I got my camera back from the manufacturer today after fixing the problem that required a recall. I've been wanting to take some pictures of the Canada geese that have hatched at my work place. They're actually quite cute when they're small, but they've grown quite a bit since they were born and now they about the size of a chicken and not nearly as cute.

Long run and dehydration

on Monday, June 4, 2007 at 7:48 PM

Did 14.2 mile run yesterday. Was hoping to maintain about 8:45 mn/miles but ended up slowing down toward the end.

Lap Lap Time
Lap Lap Time
1 09:09.0
9 08:20.8
2 08:50.1
10 09:04.0
3 08:55.1
11 08:59.5
4 08:34.0
12 09:06.7
5 08:45.2
13 09:26.4
6 08:46.1
14 09:43.6
7 08:44.3
15 01:48.9
8 08:43.3

My long runs in the nice cool winter had gotten me accustomed to being able to do a whole run on just one bottle of water. The was a timely reminder that i need to drink more during the summer. The last couple of miles were tough and I was dehydrated by the end.

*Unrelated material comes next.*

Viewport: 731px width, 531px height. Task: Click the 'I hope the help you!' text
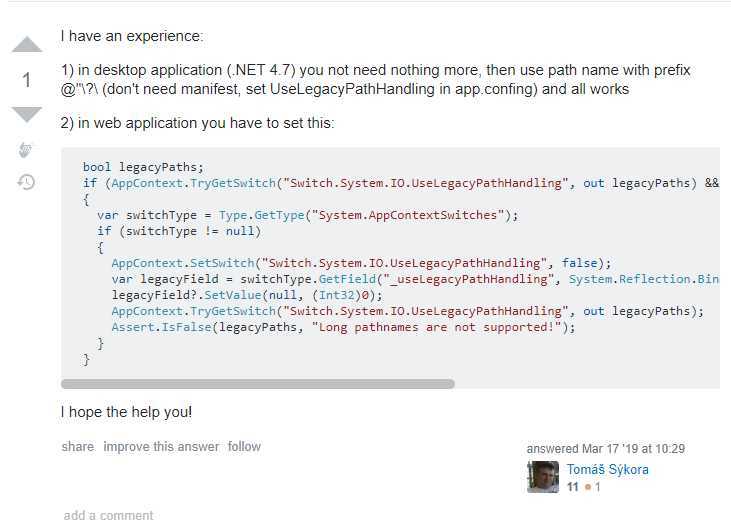(x=126, y=412)

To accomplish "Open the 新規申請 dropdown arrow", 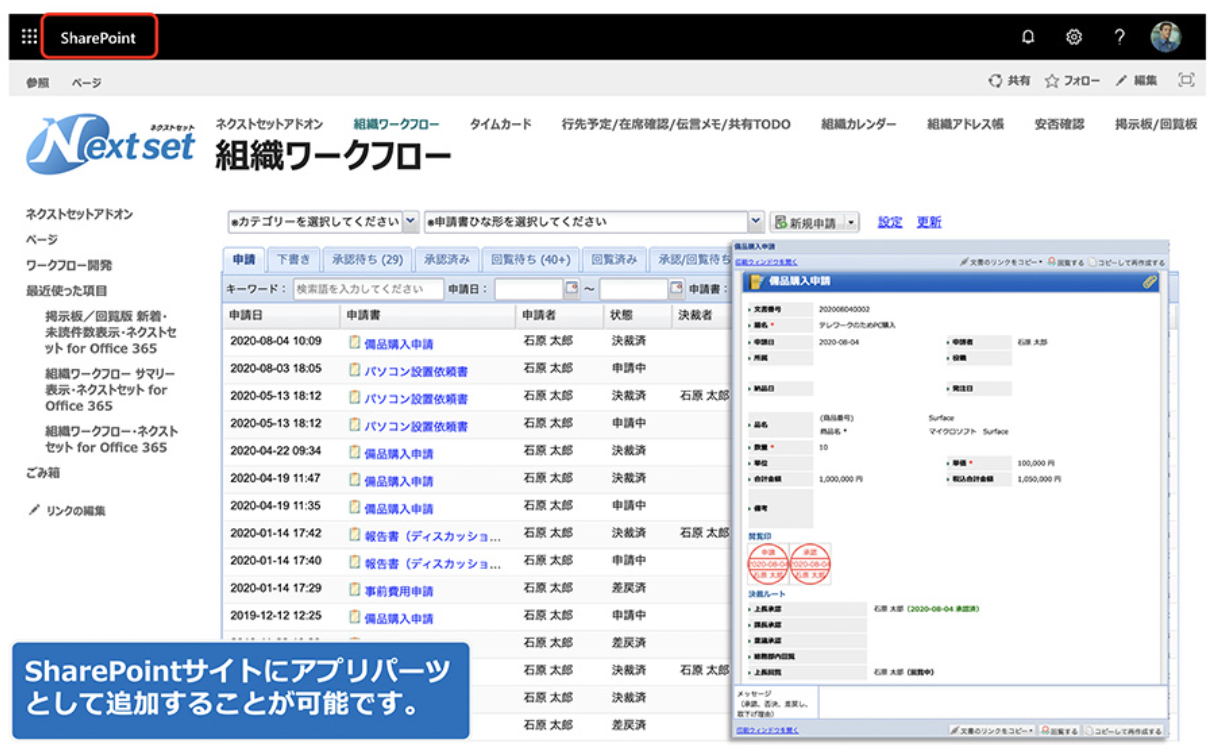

I made an appointment to have my knee looked at this Friday by an ART practitioner. Sonya has recommended this a while back and I'm hoping that it'll help. It's actually kinda neat because the technique is described as being "patented" which is interesting for me from a professional point of view since patents are what I do for a living. A quick search found this patent which kinda describes the process but not really. I was hoping to read up on how it works with the leg muscles with the hope that I might be able to do it on myself, but they don't give any examples for the legs. In fact, I wouldn't really even call it "patented" as the patent relates more to training someone in how to perform a very general therapy as opposed to the therapy itself.

I hate 5k's

on Saturday, June 2, 2007 at 11:23 AM

I've never really liked 5k's since it usually is associated with the concept of run till you puke. As much as I like running, I don't like the feeling of 5k's cause they are way too hard. But I thought it would be interesting to do spring one just to get one out of the way for this year.

Did a 5k race this morning and it sucked or more accurately, I sucked. My legs were still sore from doing those strides on Thursday. My left knee is still giving me some issues. Guess it wasn't a good idea to do strides for the first time in a couple of months 2 days before a race. Add to that the temperature was about 24C when we started and I knew it was going to be a bad day. I started off at about 5k pace but approaching 4 minutes when I started looking for the 1k marker, I realized the course wasn't marked so I had no idea what my splits were. The shoelaces on my shoe with my footpod on it started loosening at this point which meant my Polar device was also going to be useless for pace. I ended up backing off at that point. In any event, I knew there was no way I was going to be able to hold that pace. My final time was 22 minutes flat and i reached a maximum HR of 194 right at the end. This was a bit frustrating for me since my average pace was 7:05 for the 5k. A couple of weeks ago, I did a 4 mile LT run, at a pace of 7:07, but a lower HR.I was thinking of doing a 10k race in a couple of weeks, but now I'm not so sure I want to.